(AVAILABLE DATA begins)

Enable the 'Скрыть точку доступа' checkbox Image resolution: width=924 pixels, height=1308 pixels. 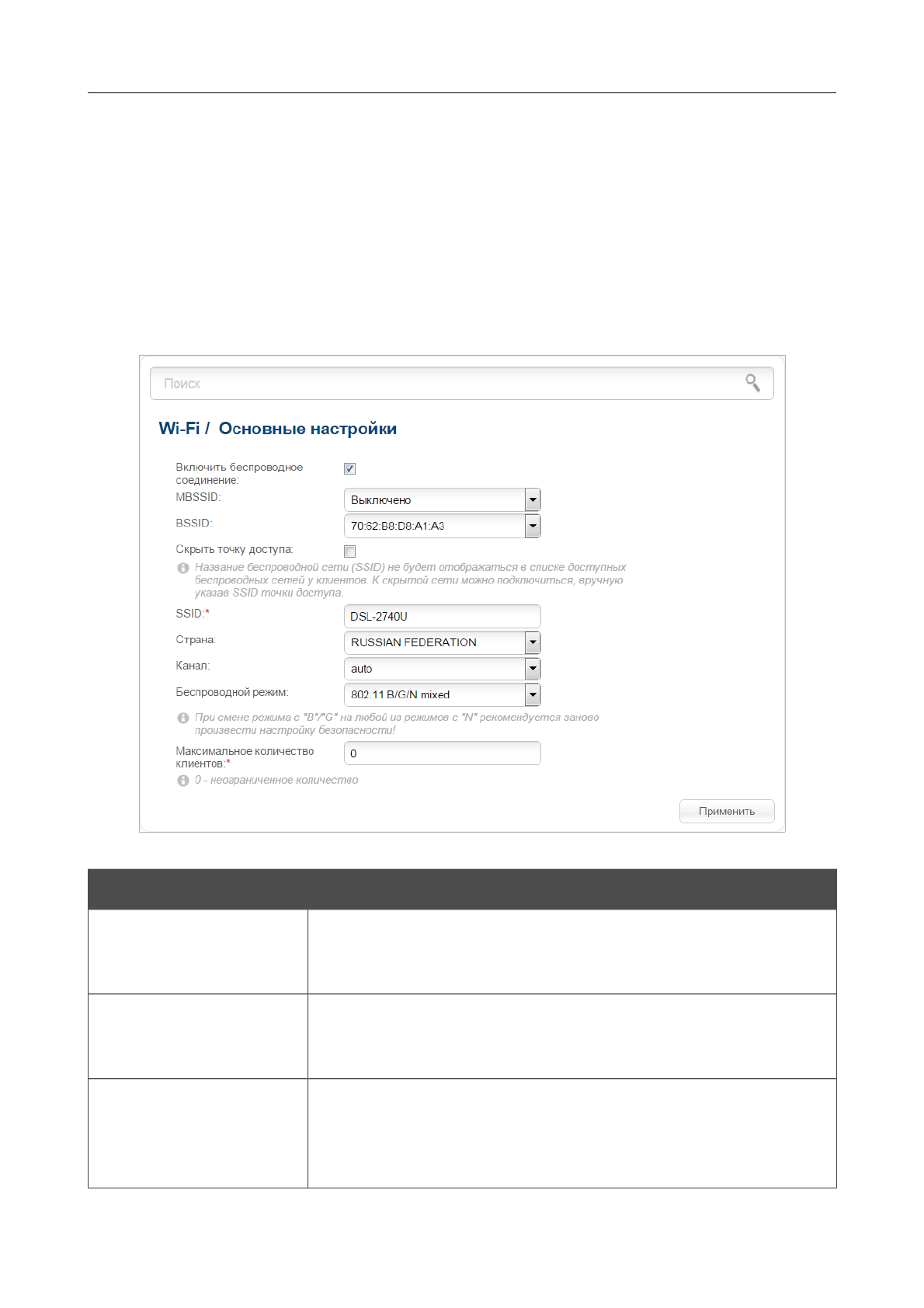(350, 551)
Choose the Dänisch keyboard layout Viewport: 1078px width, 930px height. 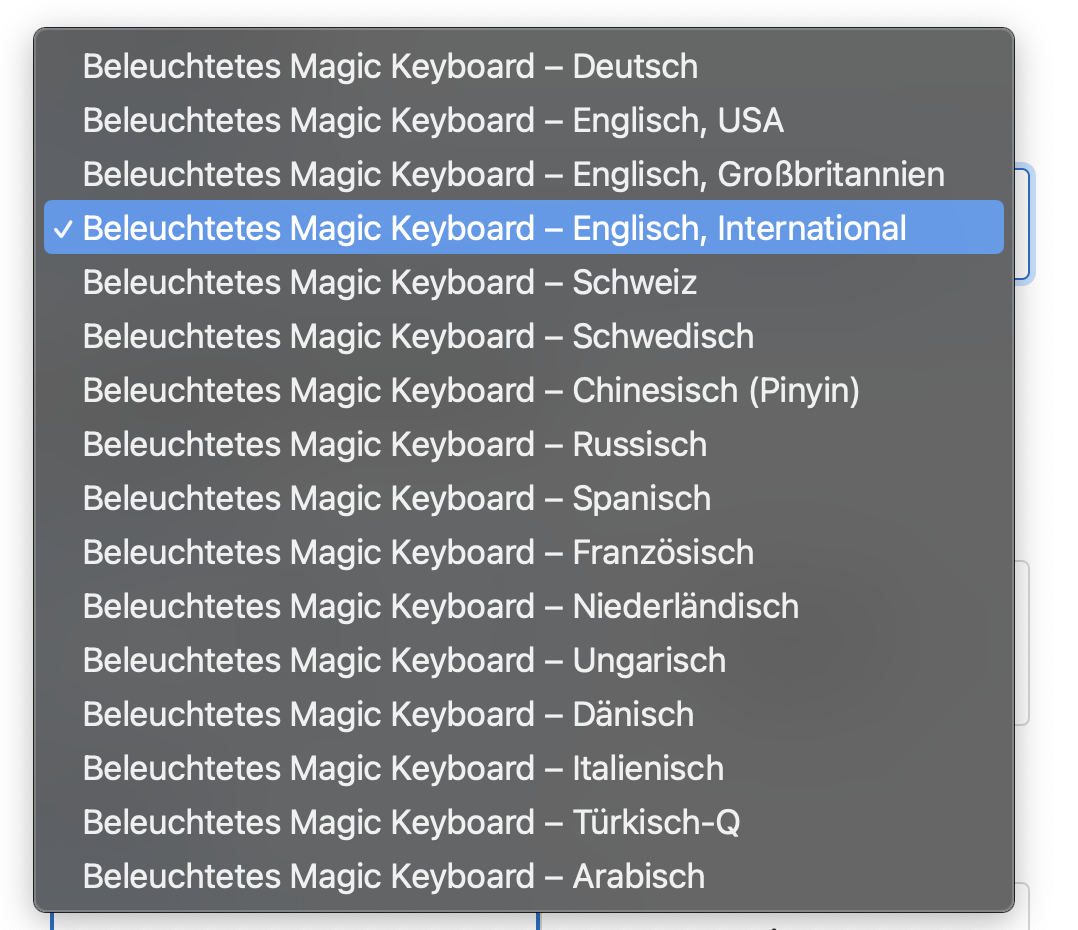(388, 715)
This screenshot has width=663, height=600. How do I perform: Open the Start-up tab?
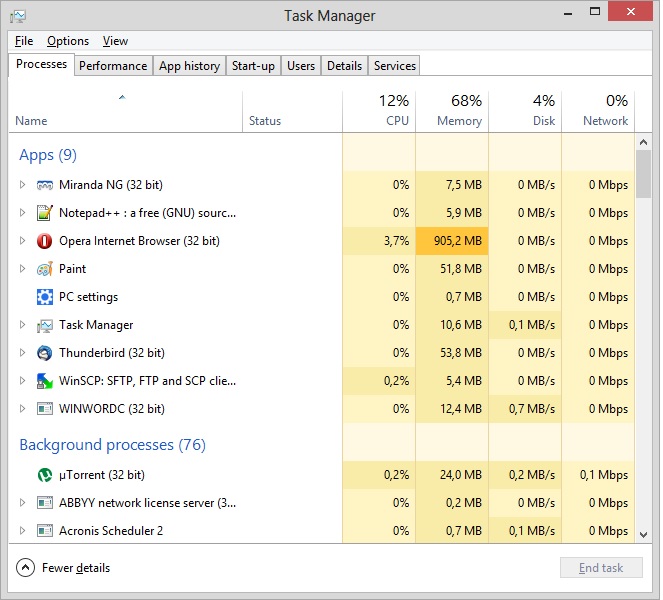click(253, 66)
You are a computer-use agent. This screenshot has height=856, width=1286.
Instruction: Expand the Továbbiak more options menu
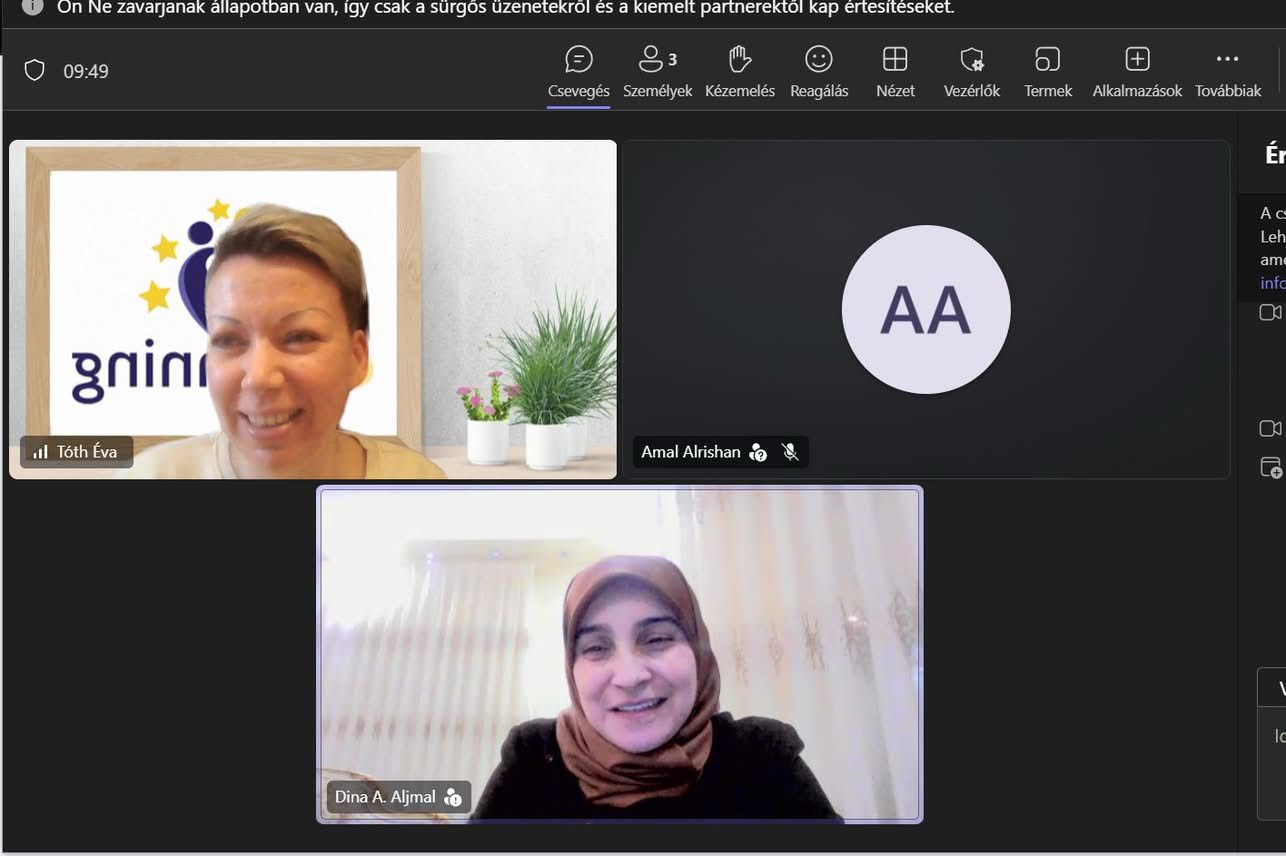coord(1227,72)
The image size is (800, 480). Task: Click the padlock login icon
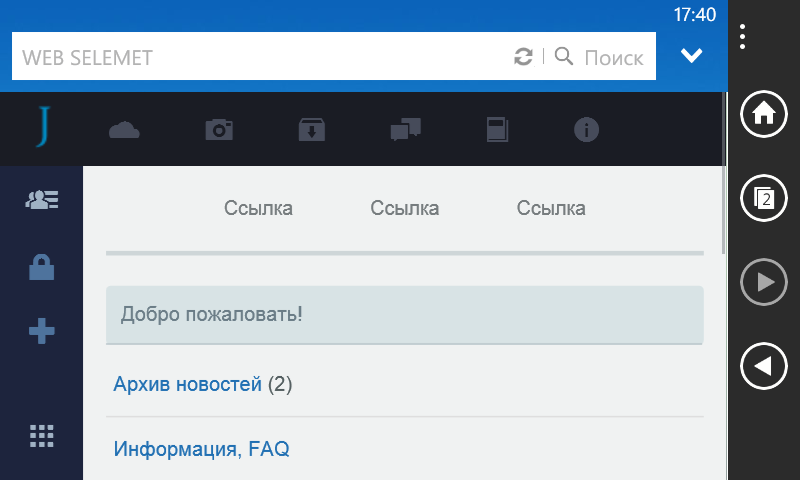pos(41,267)
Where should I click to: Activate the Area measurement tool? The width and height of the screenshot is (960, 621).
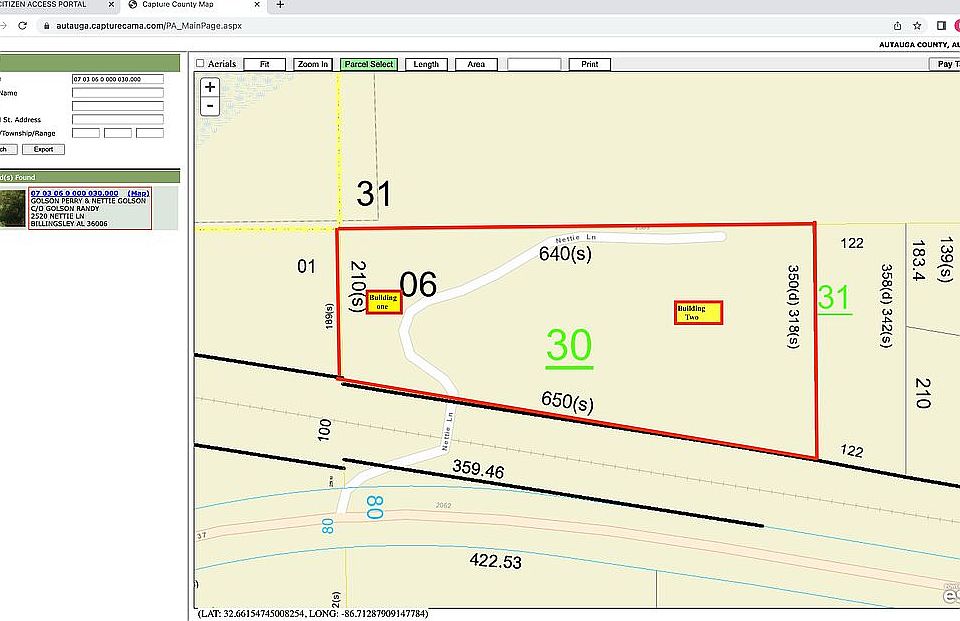(476, 64)
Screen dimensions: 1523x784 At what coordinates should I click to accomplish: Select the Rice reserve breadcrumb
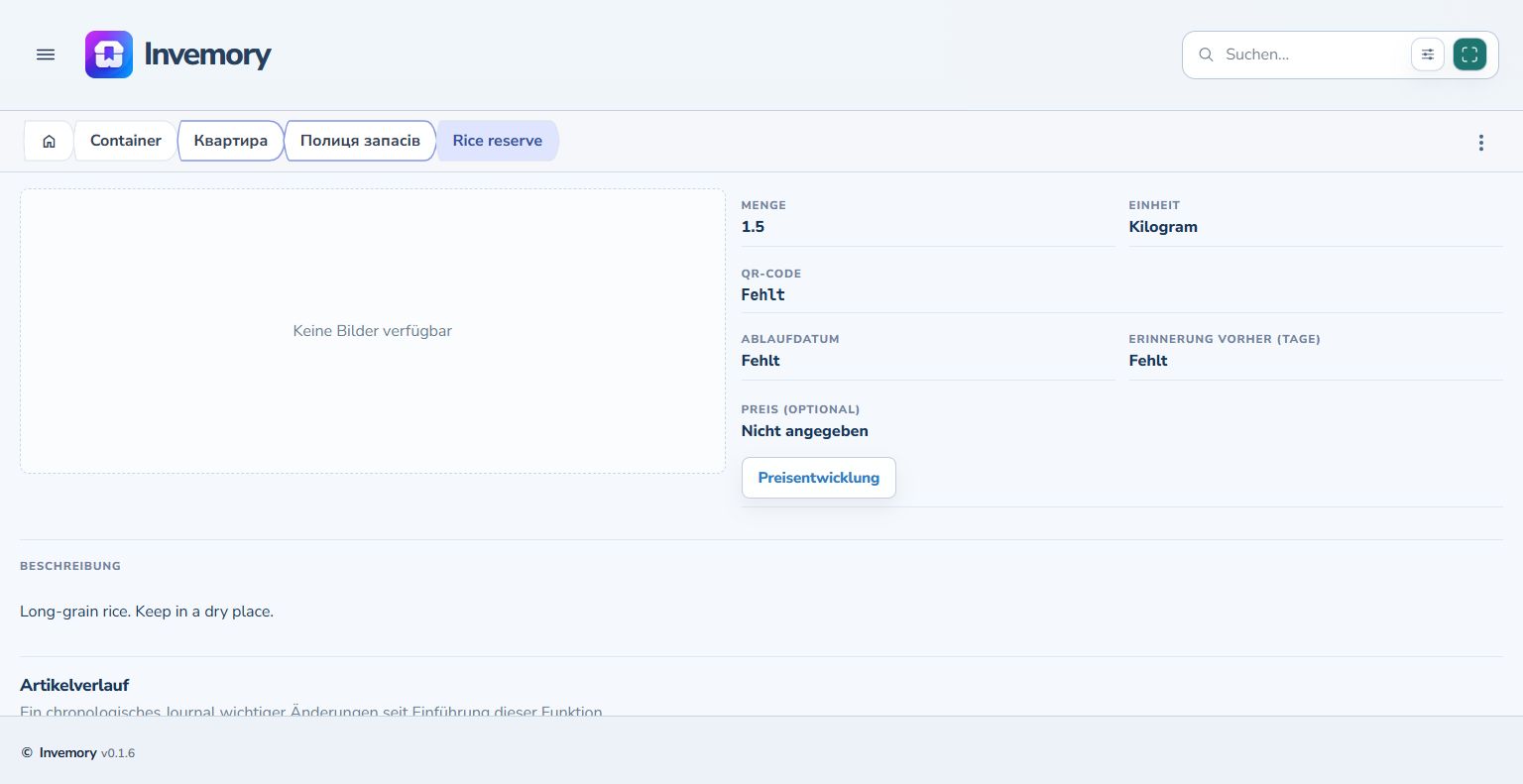498,141
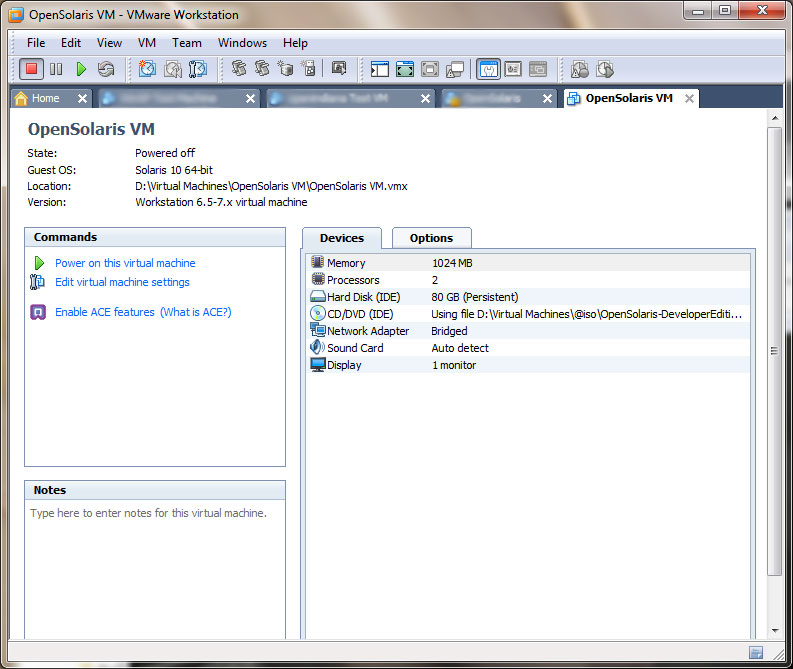Open the VM menu
Screen dimensions: 793x669
[x=147, y=43]
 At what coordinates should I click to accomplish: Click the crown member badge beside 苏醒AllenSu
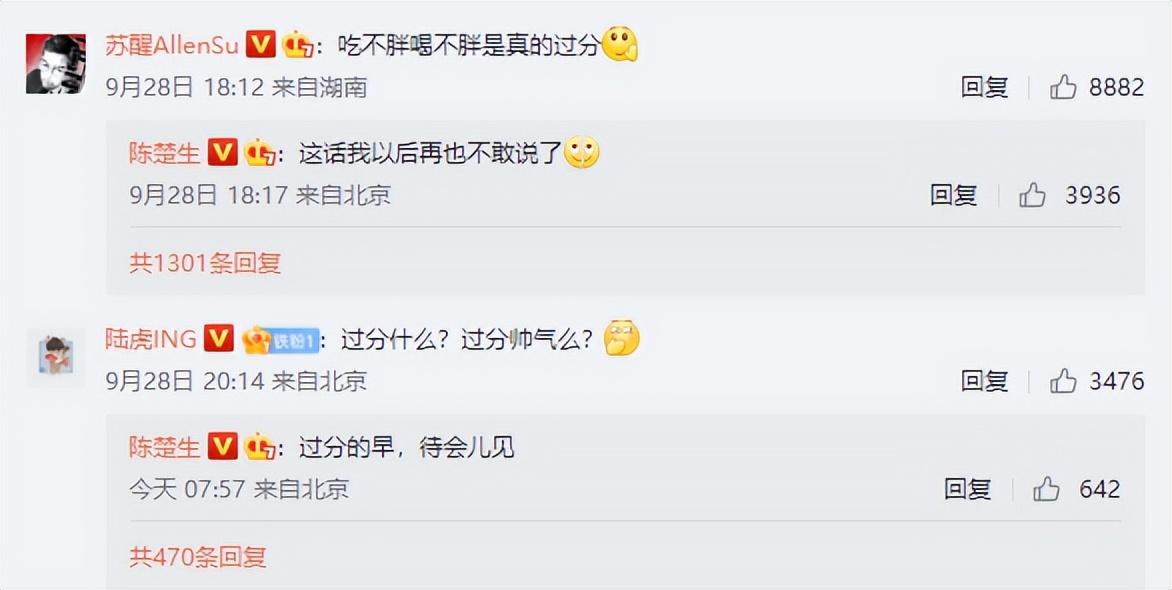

(AVAILABLE DATA ends)

WHAT IS BEING ASKED: Your reply should hold only the lines running from the one with "You are a computer-use" to the end of the data above, set down exactly, pictures omitted.

RESPONSE AREA:
You are a computer-use agent. This screenshot has height=856, width=1286.
Instruction: Expand the Továbbiak more options menu
coord(1227,72)
The image size is (800, 480). Task: Click the padlock login icon
pos(41,267)
Where should I click to: Activate the Area measurement tool? The width and height of the screenshot is (960, 621).
(476, 64)
Screen dimensions: 1523x784 At what coordinates should I click to accomplish: Select the Rice reserve breadcrumb
498,141
Open the VM menu
Screen dimensions: 793x669
[x=147, y=43]
 At what coordinates should I click to accomplish: Click the crown member badge beside 苏醒AllenSu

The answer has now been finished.